What is expected
Work through the data line by line, gathering every line that has the word "will".

Given information
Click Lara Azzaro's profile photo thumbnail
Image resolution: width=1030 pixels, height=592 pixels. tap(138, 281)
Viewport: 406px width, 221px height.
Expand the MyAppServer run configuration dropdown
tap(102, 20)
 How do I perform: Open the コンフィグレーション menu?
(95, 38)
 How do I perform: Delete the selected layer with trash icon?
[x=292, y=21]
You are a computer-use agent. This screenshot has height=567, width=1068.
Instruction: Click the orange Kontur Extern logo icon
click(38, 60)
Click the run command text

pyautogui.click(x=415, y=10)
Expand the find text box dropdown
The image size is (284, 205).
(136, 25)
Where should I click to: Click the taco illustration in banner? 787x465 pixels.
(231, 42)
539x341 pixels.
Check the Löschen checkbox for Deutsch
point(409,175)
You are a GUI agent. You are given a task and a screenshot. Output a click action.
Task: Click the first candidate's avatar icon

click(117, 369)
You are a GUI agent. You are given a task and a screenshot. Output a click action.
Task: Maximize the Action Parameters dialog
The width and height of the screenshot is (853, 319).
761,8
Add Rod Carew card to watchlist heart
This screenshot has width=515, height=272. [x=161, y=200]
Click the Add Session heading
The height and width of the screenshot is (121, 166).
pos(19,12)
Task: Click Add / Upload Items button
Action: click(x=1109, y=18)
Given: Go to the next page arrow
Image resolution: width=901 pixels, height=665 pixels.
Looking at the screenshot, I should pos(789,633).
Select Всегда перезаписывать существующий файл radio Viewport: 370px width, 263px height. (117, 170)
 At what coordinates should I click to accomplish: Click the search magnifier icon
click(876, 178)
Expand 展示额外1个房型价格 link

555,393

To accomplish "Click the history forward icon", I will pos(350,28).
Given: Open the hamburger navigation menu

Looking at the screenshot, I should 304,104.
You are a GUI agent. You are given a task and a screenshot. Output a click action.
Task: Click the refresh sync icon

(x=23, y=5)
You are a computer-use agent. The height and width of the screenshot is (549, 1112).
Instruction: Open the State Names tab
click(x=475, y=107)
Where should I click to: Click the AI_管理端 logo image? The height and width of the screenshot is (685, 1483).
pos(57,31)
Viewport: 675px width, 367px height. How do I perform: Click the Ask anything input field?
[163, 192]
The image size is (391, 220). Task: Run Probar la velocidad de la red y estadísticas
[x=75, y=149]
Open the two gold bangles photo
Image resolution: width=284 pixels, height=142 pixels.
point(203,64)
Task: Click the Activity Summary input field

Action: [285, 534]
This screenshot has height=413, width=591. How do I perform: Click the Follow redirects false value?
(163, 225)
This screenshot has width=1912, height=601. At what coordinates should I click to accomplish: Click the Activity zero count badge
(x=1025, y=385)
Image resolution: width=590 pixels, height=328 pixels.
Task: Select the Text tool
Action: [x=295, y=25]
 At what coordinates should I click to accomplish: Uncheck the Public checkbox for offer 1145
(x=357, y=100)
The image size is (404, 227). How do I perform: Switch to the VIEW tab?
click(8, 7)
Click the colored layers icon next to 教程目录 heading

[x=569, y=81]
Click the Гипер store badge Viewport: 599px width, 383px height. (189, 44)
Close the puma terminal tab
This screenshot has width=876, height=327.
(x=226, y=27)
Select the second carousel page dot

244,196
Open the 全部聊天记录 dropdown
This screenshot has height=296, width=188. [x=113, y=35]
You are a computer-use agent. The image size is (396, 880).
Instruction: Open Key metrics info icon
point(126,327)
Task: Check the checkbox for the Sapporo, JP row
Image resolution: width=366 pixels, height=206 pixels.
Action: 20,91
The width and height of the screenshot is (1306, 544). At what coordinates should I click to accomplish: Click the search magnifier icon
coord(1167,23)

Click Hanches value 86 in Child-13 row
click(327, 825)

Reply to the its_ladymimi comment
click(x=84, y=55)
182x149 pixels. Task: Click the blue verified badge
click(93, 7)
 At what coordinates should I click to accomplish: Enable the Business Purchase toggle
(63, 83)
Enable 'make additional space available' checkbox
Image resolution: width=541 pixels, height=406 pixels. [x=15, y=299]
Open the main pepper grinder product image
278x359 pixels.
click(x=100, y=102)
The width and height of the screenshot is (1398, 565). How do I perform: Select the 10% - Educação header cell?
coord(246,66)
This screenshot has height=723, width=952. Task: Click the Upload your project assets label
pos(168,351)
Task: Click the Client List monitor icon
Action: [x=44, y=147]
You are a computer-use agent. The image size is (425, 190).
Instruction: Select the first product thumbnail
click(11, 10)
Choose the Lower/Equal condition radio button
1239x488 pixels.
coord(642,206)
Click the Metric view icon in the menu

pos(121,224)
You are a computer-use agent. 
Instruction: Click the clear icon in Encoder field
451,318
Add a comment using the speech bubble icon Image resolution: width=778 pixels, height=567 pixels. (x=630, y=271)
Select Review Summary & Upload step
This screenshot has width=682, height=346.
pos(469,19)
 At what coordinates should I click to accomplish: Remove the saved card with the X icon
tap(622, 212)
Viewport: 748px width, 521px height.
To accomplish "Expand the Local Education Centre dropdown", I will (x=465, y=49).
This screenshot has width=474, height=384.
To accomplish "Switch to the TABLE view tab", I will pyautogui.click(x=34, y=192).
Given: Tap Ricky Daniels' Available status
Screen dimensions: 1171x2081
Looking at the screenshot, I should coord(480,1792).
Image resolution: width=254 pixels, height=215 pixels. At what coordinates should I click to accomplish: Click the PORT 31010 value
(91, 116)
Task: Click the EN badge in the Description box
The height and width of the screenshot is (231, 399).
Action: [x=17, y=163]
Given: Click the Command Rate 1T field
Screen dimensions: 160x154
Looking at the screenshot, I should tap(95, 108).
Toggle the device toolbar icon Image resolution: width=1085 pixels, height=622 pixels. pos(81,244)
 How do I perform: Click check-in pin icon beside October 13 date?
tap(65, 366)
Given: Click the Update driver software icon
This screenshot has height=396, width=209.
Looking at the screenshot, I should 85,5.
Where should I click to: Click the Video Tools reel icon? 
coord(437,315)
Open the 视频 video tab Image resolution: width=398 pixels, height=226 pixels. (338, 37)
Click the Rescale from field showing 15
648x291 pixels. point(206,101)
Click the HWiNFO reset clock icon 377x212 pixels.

Your solution
To accomplish "Click the history forward icon", I will pos(350,28).
To accomplish "Expand the Local Education Centre dropdown", I will (x=465, y=49).
To accomplish "Switch to the TABLE view tab", I will pyautogui.click(x=34, y=192).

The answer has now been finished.